• [YOUR TASK]
Images are to be left out when the records below are printed word for word.

────

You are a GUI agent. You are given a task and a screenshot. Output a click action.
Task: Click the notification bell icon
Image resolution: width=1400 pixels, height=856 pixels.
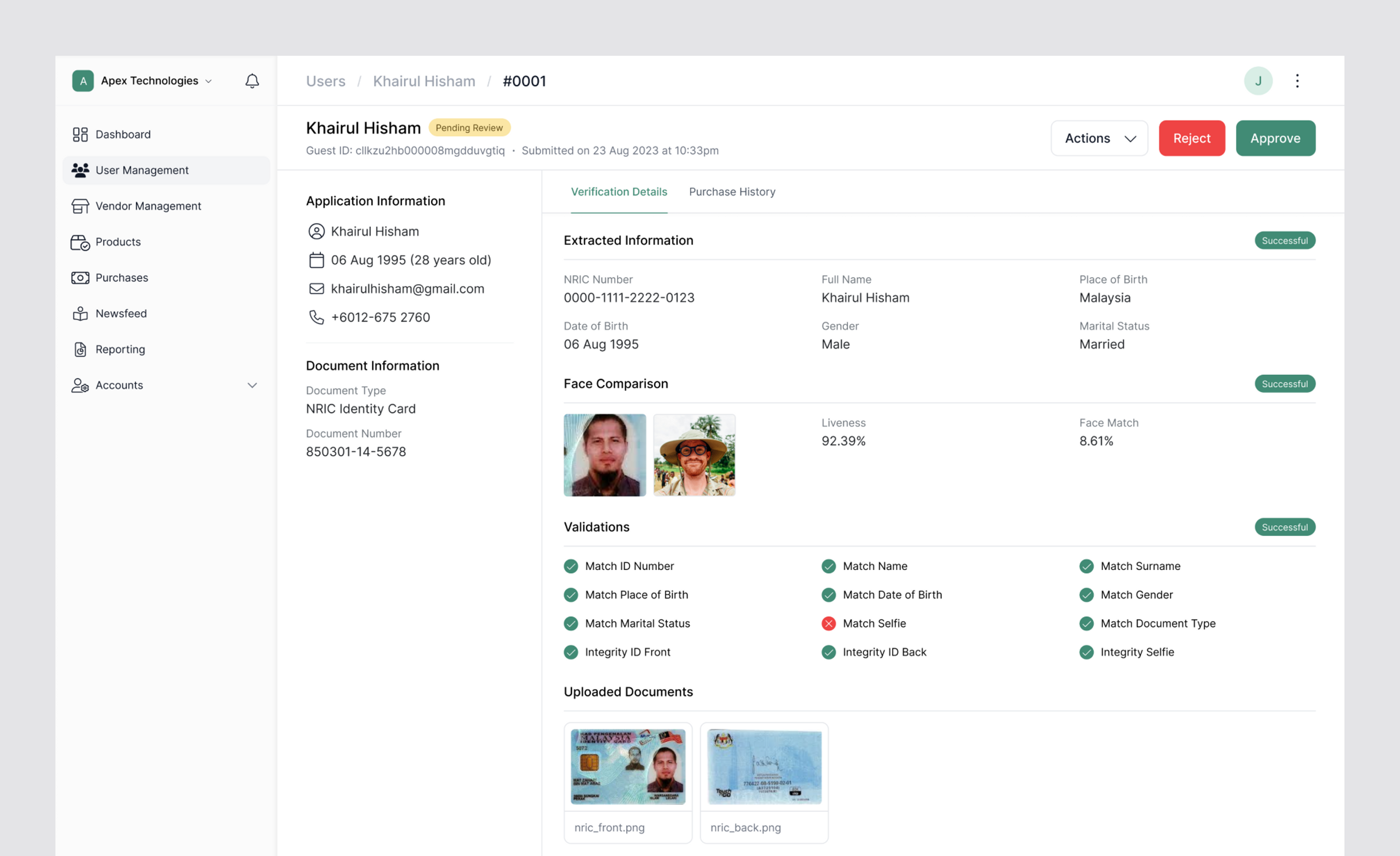(x=252, y=81)
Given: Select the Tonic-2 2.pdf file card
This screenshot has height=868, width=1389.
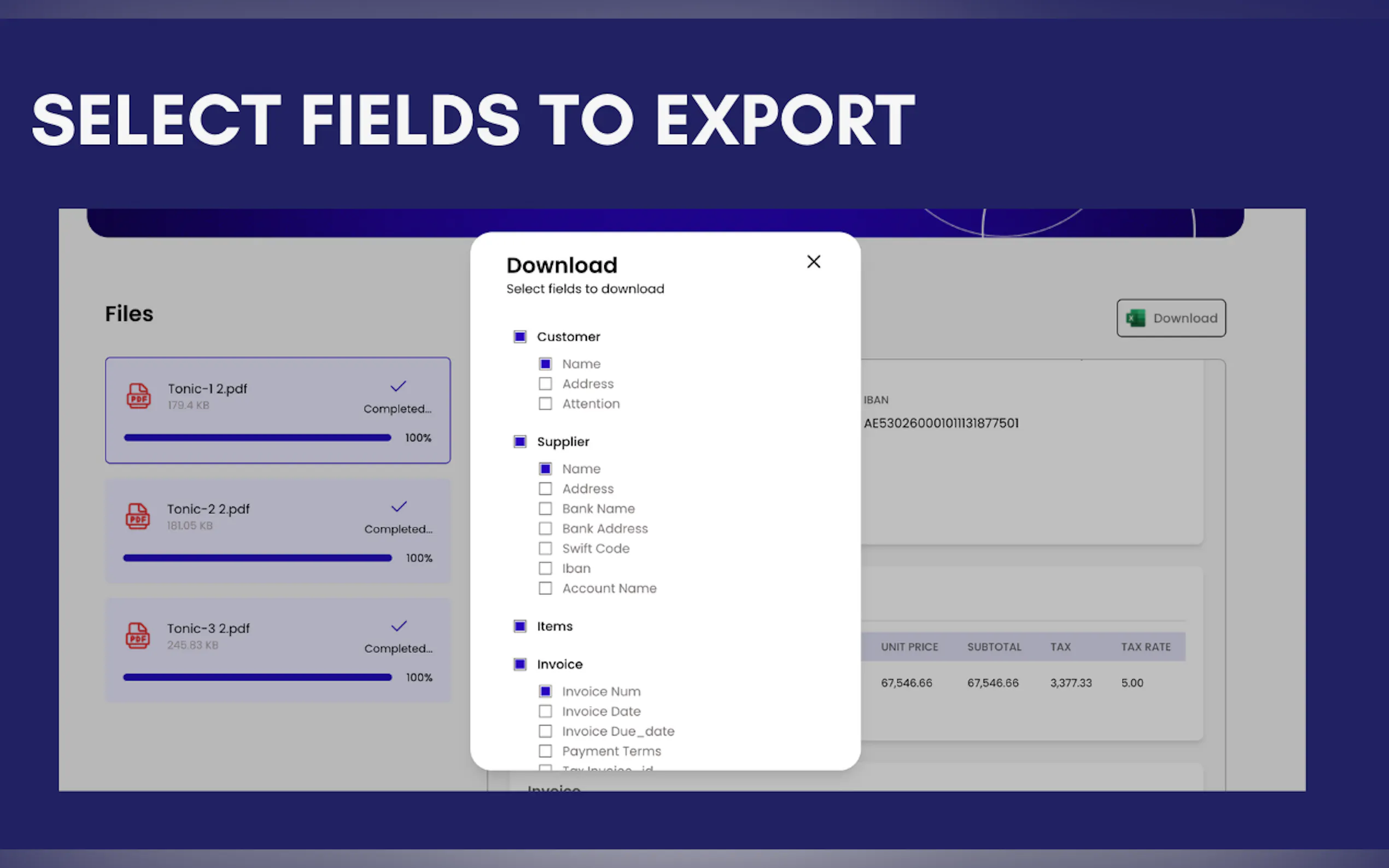Looking at the screenshot, I should 277,531.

────

• [PROBLEM SOLUTION]
You are a GUI agent. You are given a task and a screenshot. Output a click action.
Task: Click the notification bell icon
Image resolution: width=1400 pixels, height=856 pixels.
(x=252, y=81)
Given: Select the Tonic-2 2.pdf file card
This screenshot has height=868, width=1389.
Looking at the screenshot, I should 277,531.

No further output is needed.